He became a Union minister for the first time in 1989-90 when he was inducted into the National Front government of Vishwanath Pratap Singh.
In the mid-nineties, he moved to the Congress Party, then in power, with a large slice of the Janata Dal MPs. He went on to become the food minister under the Congress government (1995-96) when P V Narasimha Rao was the prime minister. After winning the 1996 Lok Sabha poll on a Congress ticket, he left the party within a year to form the Bharatiya Kisan Kamgar Party. He resigned from Lok Sabha membership and contested the consequent bye-election as a BKKP candidate in Baghpat, defeating his Samajwadi Party rival.
Singh lost the 1998 election to Bharatiya Janata Party candidate Som Pal but avenged the defeat in 1999 after floating his new party, the Rashtriya Lok Dal.
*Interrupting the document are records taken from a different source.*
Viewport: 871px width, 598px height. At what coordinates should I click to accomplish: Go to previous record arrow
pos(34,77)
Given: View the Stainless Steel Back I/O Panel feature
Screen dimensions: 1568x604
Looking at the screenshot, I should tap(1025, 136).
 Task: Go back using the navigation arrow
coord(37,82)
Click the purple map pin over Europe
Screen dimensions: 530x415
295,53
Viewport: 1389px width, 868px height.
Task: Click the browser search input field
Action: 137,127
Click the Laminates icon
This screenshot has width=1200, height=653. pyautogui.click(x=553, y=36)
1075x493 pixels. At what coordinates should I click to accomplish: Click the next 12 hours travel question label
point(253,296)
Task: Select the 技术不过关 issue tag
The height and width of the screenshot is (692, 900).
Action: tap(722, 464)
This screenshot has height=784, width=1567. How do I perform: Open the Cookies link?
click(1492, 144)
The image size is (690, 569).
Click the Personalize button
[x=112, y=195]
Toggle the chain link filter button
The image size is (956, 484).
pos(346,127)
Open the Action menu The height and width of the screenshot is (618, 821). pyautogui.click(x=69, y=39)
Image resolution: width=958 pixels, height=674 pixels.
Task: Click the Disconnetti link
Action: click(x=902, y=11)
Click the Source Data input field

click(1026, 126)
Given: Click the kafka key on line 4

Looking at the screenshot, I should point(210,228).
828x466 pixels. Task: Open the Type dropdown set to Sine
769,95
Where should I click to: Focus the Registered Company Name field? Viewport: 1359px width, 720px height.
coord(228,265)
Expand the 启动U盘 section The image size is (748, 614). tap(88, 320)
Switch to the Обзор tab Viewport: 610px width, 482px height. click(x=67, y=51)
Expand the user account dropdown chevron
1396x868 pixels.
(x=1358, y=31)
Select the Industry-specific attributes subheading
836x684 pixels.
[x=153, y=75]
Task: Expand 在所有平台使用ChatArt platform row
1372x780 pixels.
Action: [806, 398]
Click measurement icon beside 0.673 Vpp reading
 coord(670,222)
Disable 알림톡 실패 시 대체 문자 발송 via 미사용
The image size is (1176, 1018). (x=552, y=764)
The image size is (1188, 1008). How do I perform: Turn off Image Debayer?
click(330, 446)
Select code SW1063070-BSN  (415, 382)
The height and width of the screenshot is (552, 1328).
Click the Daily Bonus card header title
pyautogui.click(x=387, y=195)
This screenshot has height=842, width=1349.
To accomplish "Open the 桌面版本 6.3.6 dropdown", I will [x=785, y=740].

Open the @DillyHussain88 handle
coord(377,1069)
In July 2001, he agreed to tie-up with the Bharatiya Janata Party in upcoming Uttar Pradesh assembly elections and joined the BJP-led government as the important Cabinet Minister for Agriculture. He subsequently joined an alliance between the BJP and Bahujan Samaj Party. In May 2003, only a few months before the BJP and BSP split up, Ajit withdrew from the government and the Cabinet.
When Mulayam Singh Yadav came to power, Ajit befriended him and supported him up until early 2007, when he left the government once again. He is currently not aligned with any party at the Central or state level.